Tim Montgomerie
ConservativeHome launched on Easter Monday 2005 (which was 28th March). This is how The Times (£) reported the fact at the time:
"The Conservative Right is to turn to new American campaigning techniques and the internet to try to revive the party and overcome what it sees as opposition from the metropolitan Establishment. Only weeks away from the general election, senior Conservatives will open a new front today in the battle for ideas by creating a website advocating “social conservatism”. It will invite people to bypass the media and put forward their own views on how the party should evolve.
The faction behind it denies that it is “rocking the boat” in the pre-election period and says that in the early weeks the website will be used to campaign for a Conservative victory. It wants people to use the increasingly popular practice of “blogging” — writing online diaries — to break the power of the broadcast media. The toppling of Dan Rather, the veteran anchorman of evening news programmes on CBS in the United States, after “bloggers” exposed as false documents about President Bush’s military record is being cited as evidence of the way that the internet has given new power to ordinary people to influence events. The website — conservativehome.com — is being started today by Tim Montgomerie, who was political secretary to Iain Duncan Smith when he was Tory leader and was head of the Conservative Renewing One Nation unit under William Hague.
It is independent of the Tory party, though supportive of it, but the website will inevitably be seen as the start of a fresh debate about where the party should move in the event of a third successive election defeat. The website combines the concepts of a think-tank and online newspaper and its aim is to provide a forum for the revival of Conservative thinking and policies.
Mr Montgomerie is an expert on American politics and the way that the Right has used websites to bypass the mainstream media, which is felt to be broadly hostile to conservative ideas. It is funded by donations from private individuals. The site will suggest a values-based approach to politics. It will favour tax relief, oppose British membership of the euro, support the strengthening of marriage and back pre-emptive action in the War on Terror. It will also advocate a broader form of conservatism, opposing the sale of arms to repressive regimes and suggesting that a “bias to the poor” should be its defining mission. Students will be a key target.
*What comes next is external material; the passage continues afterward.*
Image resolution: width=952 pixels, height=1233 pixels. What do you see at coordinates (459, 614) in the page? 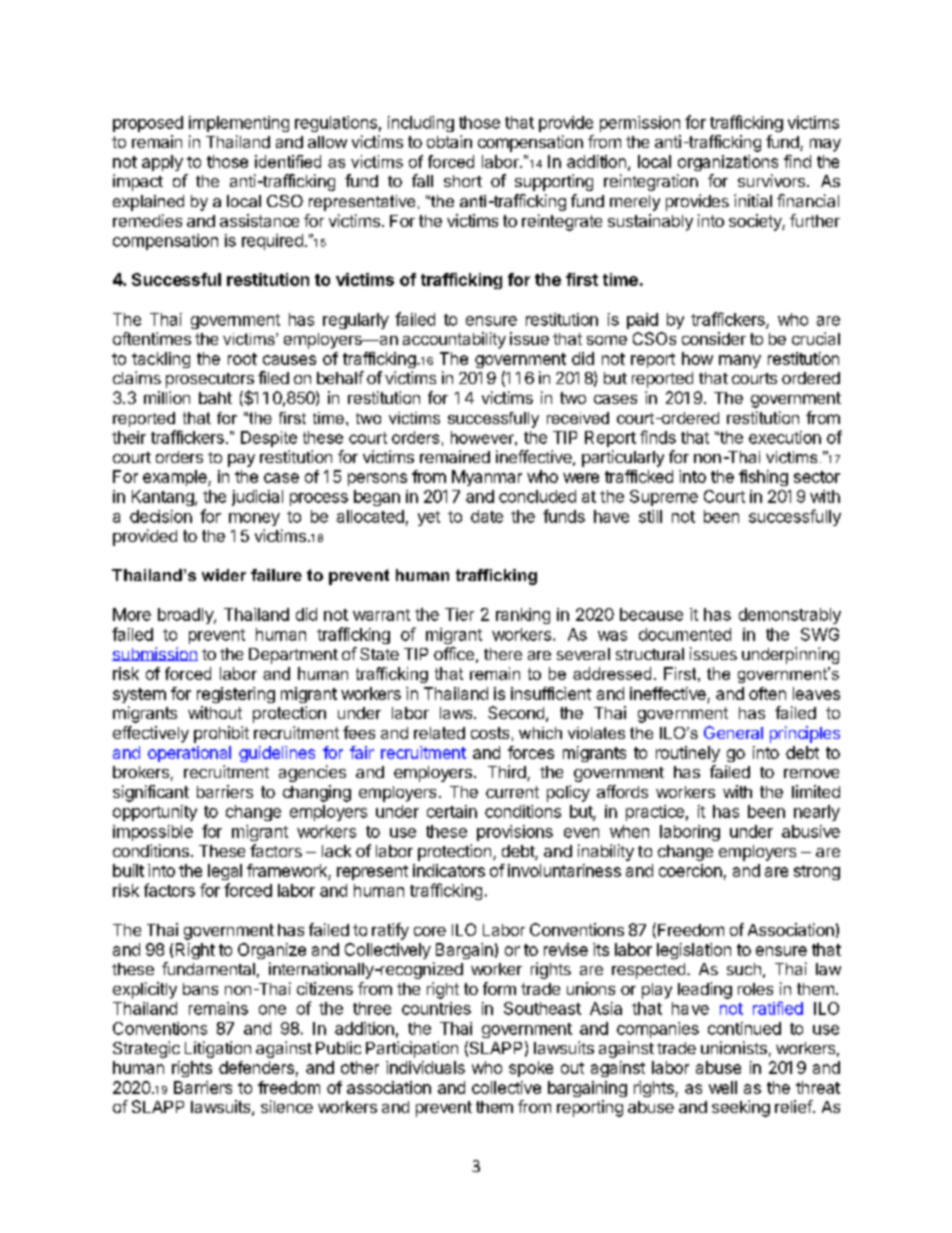
I see `Tier` at bounding box center [459, 614].
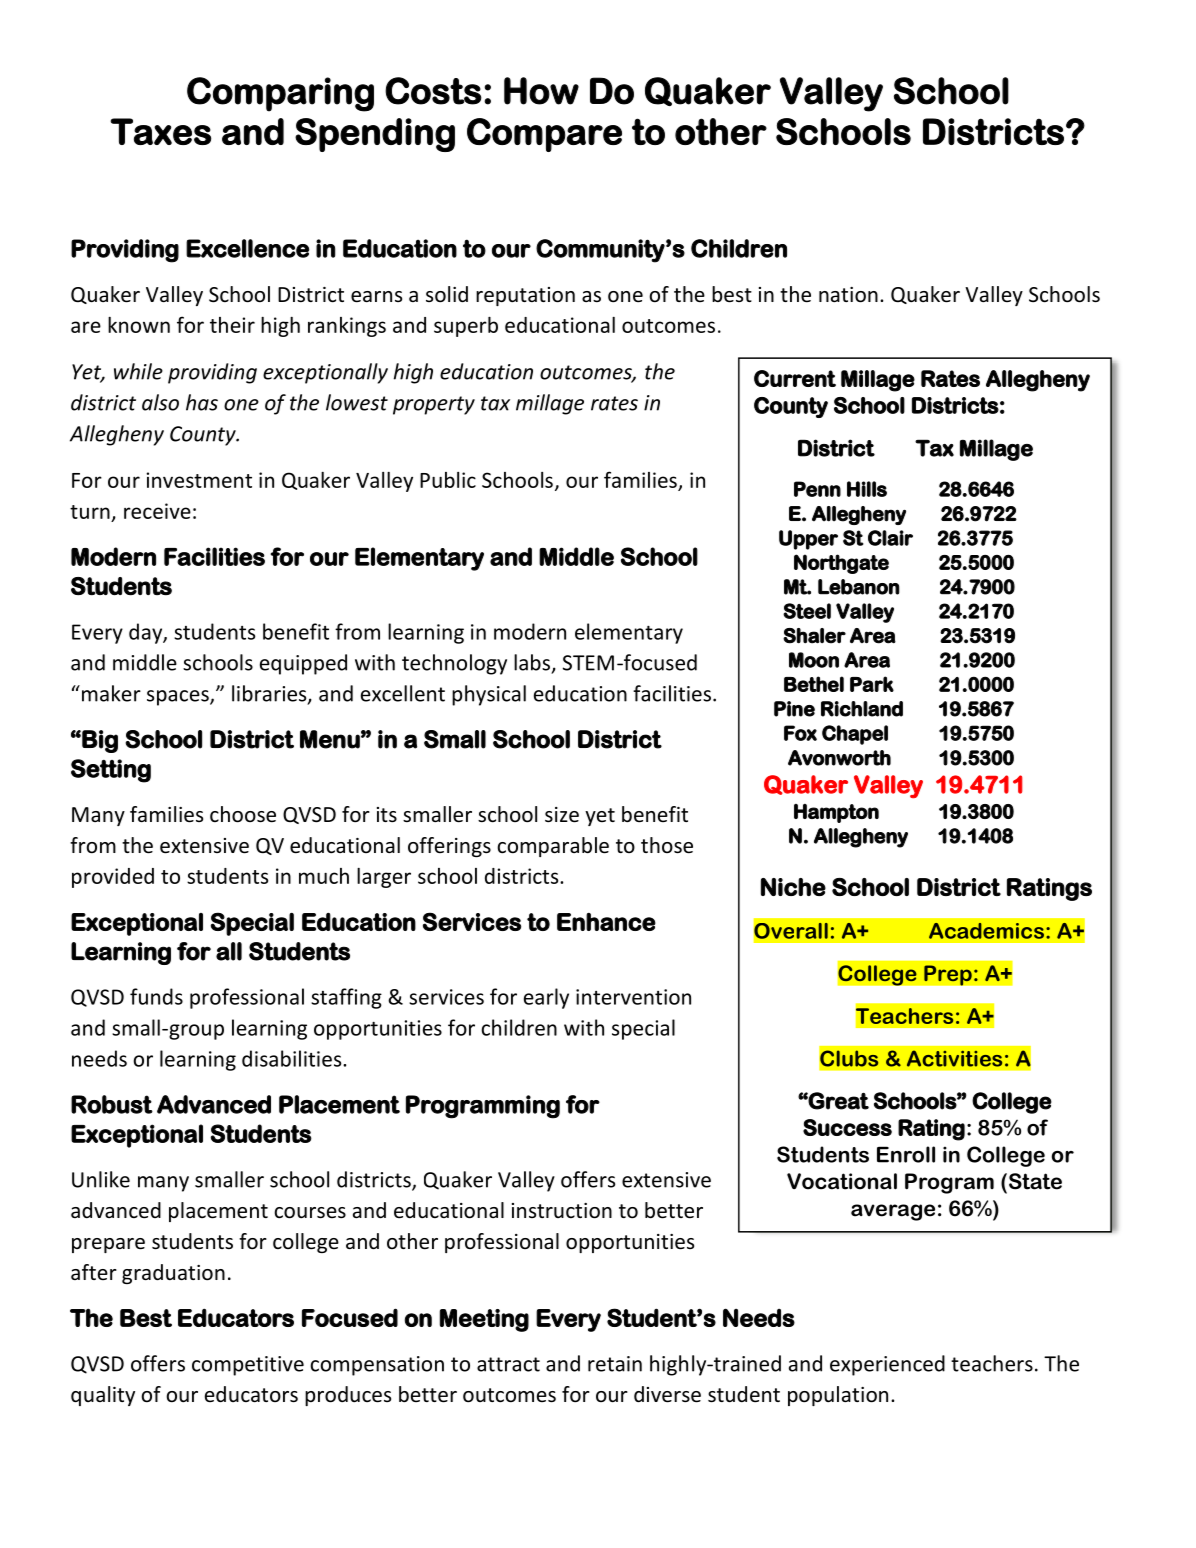  I want to click on Richland, so click(862, 709).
In its first phase, conservativehome.com is to try to persuade what it calls “social conservatives” to back the Tories at the election. The second phase will follow immediately. At that point, it will begin to urge Tory supporters and natural conservatives, particularly within the faith communities and environmental movement, to support “one nation” conservatism. In a recent article Mr Duncan Smith said that the “blogosphere” would become a big force in Britain and could boost conservatism."